### SOURCE TEXT
2021 Will Be…

“Whatever may happen, however seemingly inimical to it may be the world’s going and those who preside over the world’s affairs, the truth of the Incarnation remains intact and inviolate. Christendom, like other civilizations before it, is subject to decay and must sometime decompose and disappear. The world’s way of responding to intimations of decay is to engage equally in idiot hopes and idiot despair. On the one hand some new policy or discovery is confidently expected to put everything to rights: a new fuel, a new drug, détente, global government. On the other, some disaster is as confidently expected to prove our undoing: Capitalism will break down. Fuel will run out. Pandemics will lay us low. Climate change waste will kill us off. Overpopulation will suffocate us, or alternatively, a declining birth rate will put us more surely at the mercy of our enemies.

“In Christian terms, such hopes and fears are equally beside the point. As Christians we know that here we have no continuing city—that crowns roll in the dust and every earthly kingdom must sometime flounder, whereas we acknowledge a King that men did not crown and cannot dethrone, as we are citizens of a city of God they did not build and cannot destroy. Thus, the apostle Paul wrote to the Christians in Rome, living in a society as depraved and dissolute as ours. Their games, like our television, specialized in spectacles of violence and eroticism. Paul exhorted them to be “steadfast, unmovable, always abounding in God’s work,” to concern themselves with the things that are unseen. “For the things which are seen are temporal but the things which are not seen are eternal.” It was in the breakdown of Rome that Christendom was born. Now in the breakdown of Christendom there are the same requirements and the same possibilities to eschew the fantasy of a disintegrating world and seek the reality of what is not seen and eternal—the reality of Christ.” —Malcolm Muggeridge (with a few minor updates)

2021 will be glorious.

—j

POTD: Repenting from ‘Stuff’

Has the stuff of earth obscured the face of God? Let’s pray…

O God and Father, I repent of my sinful preoccupation with visible things.
The world has been too much with me.
Thou hast been here and I knew it not.
I have been blind to Thy Presence.
Open my eyes that I may behold Thee in and around me.
For Christ’s sake, Amen.

And Amen.

New Year, New Chance

And He that sat upon the throne said, “Behold, I make all things new.” And He said to me, “Write: for these words are true and faithful.” —God, Revelation 21:5

Imagine that. This is what He does. Here’s your chance.

### RAW DATA

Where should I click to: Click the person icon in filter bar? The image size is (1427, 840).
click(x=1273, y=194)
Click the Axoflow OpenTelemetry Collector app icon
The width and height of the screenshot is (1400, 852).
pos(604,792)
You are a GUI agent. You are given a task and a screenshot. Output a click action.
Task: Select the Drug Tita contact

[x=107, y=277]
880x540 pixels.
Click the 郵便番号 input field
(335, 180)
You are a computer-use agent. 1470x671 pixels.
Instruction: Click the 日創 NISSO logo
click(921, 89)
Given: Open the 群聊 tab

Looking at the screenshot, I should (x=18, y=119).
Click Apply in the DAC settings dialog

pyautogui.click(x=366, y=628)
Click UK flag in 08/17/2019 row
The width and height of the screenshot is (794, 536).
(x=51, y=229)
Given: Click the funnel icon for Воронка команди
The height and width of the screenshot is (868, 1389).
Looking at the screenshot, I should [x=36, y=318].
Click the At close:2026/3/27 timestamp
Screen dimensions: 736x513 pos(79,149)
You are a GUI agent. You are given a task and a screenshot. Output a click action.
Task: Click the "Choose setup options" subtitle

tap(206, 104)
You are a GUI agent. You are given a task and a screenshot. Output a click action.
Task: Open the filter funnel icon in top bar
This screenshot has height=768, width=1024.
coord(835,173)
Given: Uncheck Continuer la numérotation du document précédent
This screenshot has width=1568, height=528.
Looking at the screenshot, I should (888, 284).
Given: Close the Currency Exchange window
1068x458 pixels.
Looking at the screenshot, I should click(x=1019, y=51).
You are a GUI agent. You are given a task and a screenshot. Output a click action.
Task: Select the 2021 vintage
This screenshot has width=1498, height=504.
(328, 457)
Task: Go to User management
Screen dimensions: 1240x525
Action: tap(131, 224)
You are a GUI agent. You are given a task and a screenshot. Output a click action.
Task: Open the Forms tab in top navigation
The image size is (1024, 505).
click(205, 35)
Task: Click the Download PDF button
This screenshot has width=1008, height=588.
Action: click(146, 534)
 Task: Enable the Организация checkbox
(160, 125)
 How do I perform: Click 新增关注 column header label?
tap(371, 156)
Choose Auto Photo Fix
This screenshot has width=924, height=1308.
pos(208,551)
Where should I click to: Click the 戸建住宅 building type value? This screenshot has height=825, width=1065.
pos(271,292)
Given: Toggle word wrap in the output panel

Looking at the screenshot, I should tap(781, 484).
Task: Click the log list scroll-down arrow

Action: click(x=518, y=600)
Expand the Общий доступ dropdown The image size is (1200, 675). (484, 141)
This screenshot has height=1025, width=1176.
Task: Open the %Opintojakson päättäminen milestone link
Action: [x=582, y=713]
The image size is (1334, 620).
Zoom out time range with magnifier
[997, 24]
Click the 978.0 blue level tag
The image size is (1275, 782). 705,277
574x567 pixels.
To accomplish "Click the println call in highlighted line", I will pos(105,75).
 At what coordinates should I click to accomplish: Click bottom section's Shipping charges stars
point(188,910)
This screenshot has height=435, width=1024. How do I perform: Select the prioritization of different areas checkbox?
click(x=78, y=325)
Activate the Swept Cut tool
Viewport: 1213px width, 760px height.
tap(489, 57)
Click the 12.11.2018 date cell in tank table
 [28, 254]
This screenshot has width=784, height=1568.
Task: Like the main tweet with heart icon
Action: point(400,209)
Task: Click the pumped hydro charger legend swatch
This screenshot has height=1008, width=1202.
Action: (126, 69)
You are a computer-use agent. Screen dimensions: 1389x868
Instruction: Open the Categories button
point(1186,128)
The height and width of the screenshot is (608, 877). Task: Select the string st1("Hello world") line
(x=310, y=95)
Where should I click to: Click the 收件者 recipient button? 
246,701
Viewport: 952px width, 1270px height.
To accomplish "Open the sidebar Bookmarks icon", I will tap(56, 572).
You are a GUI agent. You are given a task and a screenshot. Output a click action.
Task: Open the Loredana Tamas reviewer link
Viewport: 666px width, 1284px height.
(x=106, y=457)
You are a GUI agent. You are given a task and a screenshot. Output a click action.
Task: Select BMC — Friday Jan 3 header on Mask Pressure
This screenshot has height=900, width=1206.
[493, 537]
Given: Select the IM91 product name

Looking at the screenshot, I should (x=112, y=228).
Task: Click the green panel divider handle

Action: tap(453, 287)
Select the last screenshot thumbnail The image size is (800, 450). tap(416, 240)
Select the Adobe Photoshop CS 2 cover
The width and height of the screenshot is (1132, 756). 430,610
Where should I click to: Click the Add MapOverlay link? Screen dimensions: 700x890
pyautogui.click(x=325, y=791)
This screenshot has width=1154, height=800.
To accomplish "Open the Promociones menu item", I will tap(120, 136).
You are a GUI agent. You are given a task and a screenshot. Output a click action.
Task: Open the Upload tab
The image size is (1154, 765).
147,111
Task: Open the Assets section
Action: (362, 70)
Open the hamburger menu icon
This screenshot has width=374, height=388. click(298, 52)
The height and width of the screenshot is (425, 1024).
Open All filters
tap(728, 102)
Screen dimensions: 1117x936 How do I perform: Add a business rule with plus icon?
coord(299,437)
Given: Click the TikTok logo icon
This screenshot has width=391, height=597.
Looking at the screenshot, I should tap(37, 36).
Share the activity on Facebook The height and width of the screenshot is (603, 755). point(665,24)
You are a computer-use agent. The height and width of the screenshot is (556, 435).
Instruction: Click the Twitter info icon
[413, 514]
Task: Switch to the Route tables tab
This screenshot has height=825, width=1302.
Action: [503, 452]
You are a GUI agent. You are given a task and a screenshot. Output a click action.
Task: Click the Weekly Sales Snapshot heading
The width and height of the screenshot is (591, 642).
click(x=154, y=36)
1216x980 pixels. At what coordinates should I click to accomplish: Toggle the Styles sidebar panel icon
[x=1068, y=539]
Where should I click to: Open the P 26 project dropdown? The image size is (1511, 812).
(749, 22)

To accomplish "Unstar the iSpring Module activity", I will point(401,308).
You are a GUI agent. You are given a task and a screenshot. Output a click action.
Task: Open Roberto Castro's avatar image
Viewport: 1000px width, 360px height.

### BRIEF 1
Reproduce the devotional post between "Has the stuff" and "much with me.", inclusive, swapping "visible things" for "earthly things".
### BRIEF 2
Answer from the devotional post:
(a) To whom is the long opening quotation attributed?
(b) To the Christians in which city did the apostle Paul write?
(c) Which chapter and verse is cited under "New Year, New Chance"?

### TASK ANSWER 1
Has the stuff of earth obscured the face of God? Let’s pray…

O God and Father, I repent of my sinful preoccupation with earthly things.
The world has been too much with me.

### TASK ANSWER 2
(a) Malcolm Muggeridge
(b) Rome
(c) Revelation 21:5